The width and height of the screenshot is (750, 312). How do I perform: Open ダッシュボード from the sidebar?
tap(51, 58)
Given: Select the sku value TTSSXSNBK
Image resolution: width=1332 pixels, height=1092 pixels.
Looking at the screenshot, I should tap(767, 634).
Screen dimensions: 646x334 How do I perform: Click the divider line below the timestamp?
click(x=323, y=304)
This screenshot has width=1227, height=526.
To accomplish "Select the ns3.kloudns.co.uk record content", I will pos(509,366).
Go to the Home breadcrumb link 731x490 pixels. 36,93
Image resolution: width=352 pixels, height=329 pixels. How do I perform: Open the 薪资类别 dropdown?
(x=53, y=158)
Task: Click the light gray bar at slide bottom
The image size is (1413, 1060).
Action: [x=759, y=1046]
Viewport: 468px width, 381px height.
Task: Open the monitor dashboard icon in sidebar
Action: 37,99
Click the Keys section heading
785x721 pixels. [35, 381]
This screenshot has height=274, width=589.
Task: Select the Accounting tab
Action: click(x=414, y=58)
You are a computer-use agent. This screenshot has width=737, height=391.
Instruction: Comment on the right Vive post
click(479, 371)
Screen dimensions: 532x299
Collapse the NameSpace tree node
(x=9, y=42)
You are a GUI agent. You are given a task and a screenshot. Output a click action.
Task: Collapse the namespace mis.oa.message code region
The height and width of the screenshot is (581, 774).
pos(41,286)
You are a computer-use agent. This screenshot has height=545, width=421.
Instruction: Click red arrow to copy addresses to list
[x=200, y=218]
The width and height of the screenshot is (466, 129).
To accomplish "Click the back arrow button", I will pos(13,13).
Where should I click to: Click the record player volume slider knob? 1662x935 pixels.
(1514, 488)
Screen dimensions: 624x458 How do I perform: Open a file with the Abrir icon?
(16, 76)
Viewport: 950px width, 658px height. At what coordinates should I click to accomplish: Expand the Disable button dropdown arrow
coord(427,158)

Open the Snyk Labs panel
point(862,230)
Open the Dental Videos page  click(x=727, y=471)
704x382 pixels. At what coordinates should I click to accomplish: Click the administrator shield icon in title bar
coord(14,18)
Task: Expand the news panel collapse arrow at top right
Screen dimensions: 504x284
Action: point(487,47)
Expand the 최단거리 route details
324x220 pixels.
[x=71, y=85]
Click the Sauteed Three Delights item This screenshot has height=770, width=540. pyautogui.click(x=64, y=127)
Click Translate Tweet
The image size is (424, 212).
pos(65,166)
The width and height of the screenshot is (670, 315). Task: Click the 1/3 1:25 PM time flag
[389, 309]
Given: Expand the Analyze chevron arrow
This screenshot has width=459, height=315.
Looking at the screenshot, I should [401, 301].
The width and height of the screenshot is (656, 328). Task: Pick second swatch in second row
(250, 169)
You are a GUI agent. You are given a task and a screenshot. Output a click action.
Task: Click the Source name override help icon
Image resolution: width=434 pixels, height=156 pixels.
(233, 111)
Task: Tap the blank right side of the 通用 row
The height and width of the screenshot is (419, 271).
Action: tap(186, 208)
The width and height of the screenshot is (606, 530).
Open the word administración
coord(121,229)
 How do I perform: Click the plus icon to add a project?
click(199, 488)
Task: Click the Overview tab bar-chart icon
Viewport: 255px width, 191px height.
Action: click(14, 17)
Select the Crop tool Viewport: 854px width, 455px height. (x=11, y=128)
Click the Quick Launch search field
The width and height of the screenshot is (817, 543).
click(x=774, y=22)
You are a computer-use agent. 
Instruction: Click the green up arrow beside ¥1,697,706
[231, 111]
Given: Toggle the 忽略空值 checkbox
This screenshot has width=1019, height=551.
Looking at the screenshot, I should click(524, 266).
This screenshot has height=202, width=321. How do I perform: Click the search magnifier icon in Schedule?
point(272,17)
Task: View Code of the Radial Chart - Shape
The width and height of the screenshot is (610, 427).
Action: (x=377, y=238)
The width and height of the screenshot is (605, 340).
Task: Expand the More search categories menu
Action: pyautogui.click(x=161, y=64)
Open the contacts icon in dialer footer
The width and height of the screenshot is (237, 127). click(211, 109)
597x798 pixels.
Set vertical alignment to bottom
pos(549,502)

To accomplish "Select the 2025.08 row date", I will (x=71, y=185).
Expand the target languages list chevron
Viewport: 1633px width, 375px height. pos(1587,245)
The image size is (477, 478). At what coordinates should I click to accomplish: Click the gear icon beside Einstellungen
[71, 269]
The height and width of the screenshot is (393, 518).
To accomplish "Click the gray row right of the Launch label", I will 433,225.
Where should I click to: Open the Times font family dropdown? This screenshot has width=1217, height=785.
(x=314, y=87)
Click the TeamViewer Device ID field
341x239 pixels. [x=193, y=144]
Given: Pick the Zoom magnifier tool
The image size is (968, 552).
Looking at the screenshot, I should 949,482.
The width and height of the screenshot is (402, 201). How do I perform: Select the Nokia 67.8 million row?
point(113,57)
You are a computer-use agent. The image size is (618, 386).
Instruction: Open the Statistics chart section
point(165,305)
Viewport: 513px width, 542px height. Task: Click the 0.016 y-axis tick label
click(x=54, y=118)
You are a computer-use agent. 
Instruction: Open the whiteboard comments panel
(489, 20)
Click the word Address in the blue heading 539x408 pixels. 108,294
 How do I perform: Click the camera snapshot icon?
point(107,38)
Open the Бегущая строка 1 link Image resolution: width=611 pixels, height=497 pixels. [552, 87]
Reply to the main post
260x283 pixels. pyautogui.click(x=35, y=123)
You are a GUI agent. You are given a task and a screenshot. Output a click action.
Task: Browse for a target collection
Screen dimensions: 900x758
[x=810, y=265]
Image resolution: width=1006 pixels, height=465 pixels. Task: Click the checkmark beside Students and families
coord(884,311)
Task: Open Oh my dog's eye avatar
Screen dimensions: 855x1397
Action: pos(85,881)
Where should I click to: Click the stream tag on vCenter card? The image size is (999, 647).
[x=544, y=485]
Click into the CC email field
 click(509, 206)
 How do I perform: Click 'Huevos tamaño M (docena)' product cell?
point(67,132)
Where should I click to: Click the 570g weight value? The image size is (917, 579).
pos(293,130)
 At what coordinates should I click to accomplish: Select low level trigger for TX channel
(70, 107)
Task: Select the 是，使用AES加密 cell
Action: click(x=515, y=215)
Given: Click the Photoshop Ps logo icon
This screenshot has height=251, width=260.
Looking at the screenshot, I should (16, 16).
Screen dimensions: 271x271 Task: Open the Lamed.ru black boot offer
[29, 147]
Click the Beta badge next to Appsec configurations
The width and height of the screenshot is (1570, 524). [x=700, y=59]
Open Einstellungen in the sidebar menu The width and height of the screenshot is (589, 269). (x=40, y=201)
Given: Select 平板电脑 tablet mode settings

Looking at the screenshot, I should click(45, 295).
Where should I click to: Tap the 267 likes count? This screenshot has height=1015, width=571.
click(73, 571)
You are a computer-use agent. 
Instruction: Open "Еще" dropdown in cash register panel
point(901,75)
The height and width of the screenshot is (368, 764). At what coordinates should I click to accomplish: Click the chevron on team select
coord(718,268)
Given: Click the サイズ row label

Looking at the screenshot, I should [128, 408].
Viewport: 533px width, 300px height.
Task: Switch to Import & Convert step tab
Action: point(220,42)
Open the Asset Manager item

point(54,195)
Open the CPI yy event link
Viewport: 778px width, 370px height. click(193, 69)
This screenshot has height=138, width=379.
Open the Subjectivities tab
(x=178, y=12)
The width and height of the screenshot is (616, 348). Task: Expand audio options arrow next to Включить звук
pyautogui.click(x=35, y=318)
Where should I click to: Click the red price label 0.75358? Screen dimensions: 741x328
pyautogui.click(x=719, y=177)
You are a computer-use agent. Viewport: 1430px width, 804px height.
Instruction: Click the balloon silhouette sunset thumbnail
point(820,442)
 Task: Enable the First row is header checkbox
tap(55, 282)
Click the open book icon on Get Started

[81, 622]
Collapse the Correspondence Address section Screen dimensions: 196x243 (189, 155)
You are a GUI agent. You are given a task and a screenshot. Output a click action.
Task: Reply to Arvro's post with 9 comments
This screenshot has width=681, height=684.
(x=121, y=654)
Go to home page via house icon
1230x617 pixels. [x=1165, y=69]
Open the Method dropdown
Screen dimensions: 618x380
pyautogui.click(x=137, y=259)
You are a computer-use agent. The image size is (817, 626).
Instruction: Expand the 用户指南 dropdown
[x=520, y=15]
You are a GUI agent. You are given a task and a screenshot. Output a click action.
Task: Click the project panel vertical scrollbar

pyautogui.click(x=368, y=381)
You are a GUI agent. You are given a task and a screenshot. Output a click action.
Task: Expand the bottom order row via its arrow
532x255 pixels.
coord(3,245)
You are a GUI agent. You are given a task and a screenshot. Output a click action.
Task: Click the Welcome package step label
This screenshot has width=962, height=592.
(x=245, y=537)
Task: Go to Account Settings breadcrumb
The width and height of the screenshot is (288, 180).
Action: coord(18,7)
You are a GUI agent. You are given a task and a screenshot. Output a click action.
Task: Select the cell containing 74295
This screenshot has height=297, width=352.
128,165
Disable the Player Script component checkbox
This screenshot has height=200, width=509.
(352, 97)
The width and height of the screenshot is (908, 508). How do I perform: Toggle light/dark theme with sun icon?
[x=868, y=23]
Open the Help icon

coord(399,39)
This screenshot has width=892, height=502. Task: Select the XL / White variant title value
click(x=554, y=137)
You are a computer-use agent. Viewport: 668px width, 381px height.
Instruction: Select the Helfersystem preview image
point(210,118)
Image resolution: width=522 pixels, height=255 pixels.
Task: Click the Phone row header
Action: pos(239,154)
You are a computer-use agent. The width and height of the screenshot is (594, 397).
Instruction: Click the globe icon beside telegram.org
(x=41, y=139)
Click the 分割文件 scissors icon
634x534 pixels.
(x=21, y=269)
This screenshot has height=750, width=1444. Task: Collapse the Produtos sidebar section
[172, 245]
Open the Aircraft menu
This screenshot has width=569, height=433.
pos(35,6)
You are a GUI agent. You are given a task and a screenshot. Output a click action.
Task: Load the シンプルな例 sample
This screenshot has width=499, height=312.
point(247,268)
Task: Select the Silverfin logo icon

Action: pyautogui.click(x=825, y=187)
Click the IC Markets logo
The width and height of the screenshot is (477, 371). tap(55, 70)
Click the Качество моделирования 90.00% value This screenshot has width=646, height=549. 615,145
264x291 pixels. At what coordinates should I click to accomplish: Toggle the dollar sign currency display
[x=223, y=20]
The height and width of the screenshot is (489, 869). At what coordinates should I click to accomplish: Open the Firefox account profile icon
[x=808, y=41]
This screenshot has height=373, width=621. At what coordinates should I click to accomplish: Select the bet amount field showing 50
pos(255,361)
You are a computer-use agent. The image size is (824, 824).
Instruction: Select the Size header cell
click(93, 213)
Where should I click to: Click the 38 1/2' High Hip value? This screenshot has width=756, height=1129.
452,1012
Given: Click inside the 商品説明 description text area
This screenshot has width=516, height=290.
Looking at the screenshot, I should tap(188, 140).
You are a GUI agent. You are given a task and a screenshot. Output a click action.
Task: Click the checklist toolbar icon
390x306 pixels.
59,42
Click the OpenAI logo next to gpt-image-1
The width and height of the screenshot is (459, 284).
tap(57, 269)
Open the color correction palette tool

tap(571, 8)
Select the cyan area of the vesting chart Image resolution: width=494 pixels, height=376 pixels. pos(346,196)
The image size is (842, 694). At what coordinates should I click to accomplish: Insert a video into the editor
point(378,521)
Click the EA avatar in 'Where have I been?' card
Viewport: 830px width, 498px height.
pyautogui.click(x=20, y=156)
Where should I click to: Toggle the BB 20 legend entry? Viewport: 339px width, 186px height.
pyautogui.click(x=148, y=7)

◆ **YOUR INSTRUCTIONS**: The task calls for every line of the material that contains the string "computer".

◆ **RESULT OF THE EXERCISE**:
You are a computer-use agent. This screenshot has width=737, height=391.
You are a computer-use agent. This screenshot has height=545, width=421.
You are a computer-use agent. 
You are a computer-use agent. The image size is (618, 386).
You are a computer-use agent. 
You are a computer-use agent. 
You are a computer-use agent. Viewport: 1430px width, 804px height.
You are a computer-use agent. The image size is (817, 626).
You are a computer-use agent. Viewport: 668px width, 381px height.
You are a computer-use agent. The width and height of the screenshot is (594, 397).
You are a computer-use agent. The image size is (824, 824).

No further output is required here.